___ STUDY MATERIAL ___

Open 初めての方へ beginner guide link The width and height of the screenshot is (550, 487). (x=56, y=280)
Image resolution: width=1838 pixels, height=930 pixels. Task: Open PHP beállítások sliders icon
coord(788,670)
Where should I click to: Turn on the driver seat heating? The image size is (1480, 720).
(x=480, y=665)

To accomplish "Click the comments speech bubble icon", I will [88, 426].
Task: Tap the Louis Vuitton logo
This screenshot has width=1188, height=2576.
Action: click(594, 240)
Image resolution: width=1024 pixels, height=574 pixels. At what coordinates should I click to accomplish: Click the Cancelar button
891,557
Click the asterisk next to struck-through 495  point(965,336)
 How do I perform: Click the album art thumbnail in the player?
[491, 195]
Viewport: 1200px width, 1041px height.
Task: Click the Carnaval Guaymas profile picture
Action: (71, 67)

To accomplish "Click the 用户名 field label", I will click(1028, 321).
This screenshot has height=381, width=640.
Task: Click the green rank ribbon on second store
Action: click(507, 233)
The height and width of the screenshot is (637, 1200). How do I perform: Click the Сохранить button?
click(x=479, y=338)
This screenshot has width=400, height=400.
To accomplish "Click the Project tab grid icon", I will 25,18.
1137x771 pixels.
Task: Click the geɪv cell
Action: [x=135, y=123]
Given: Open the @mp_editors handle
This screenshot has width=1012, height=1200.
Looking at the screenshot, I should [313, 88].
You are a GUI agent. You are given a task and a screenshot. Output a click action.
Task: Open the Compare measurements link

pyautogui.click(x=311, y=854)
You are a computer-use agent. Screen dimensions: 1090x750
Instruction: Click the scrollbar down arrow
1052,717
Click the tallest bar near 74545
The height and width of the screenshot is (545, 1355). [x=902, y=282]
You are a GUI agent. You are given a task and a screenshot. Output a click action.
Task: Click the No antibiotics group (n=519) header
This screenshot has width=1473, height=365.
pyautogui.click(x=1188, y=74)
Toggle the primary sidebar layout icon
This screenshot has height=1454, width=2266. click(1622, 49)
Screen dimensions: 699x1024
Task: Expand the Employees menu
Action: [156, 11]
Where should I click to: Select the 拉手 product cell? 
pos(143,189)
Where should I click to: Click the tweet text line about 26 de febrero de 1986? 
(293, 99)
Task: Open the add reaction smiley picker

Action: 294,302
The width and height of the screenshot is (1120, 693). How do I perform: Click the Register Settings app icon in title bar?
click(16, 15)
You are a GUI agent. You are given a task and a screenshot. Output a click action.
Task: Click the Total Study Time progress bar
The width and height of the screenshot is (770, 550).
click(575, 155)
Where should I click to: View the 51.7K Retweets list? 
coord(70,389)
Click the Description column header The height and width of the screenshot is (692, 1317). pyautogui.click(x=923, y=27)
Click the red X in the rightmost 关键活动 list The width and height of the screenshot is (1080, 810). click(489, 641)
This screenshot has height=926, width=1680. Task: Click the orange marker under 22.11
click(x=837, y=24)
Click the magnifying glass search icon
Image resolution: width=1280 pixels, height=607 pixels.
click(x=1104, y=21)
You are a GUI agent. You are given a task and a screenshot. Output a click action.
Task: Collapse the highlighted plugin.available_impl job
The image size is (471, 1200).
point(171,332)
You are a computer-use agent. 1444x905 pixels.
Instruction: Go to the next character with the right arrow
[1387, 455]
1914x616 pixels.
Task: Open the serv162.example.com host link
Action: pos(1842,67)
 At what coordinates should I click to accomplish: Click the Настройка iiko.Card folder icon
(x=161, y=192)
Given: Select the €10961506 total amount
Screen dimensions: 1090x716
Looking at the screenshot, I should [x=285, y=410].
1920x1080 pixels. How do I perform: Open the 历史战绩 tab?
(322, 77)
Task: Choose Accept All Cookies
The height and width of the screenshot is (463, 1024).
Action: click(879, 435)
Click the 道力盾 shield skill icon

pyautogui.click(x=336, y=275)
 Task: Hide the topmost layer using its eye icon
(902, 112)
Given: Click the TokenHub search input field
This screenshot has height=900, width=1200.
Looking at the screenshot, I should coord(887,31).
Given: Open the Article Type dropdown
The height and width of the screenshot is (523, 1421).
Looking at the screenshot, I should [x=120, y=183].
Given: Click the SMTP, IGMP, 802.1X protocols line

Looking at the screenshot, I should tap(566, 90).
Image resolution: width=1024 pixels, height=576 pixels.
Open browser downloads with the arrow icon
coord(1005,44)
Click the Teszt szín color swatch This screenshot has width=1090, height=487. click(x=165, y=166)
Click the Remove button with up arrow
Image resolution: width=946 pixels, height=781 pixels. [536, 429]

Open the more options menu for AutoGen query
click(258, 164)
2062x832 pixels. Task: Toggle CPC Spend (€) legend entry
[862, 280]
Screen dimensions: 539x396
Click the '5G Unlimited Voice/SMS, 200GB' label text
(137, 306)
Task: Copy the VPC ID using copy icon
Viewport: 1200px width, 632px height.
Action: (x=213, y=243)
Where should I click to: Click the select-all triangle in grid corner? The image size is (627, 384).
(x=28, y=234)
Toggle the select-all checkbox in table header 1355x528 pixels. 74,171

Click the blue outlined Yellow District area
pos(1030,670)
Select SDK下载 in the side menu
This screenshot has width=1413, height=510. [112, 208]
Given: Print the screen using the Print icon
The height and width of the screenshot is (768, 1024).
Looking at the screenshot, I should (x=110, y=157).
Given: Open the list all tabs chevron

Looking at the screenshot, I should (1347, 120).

___

Please copy all lines of the listing in which the string "header" occurs.

Task: Click the No antibiotics group (n=519) header
Click the Description column header The height and width of the screenshot is (692, 1317). pyautogui.click(x=923, y=27)
Toggle the select-all checkbox in table header 1355x528 pixels. 74,171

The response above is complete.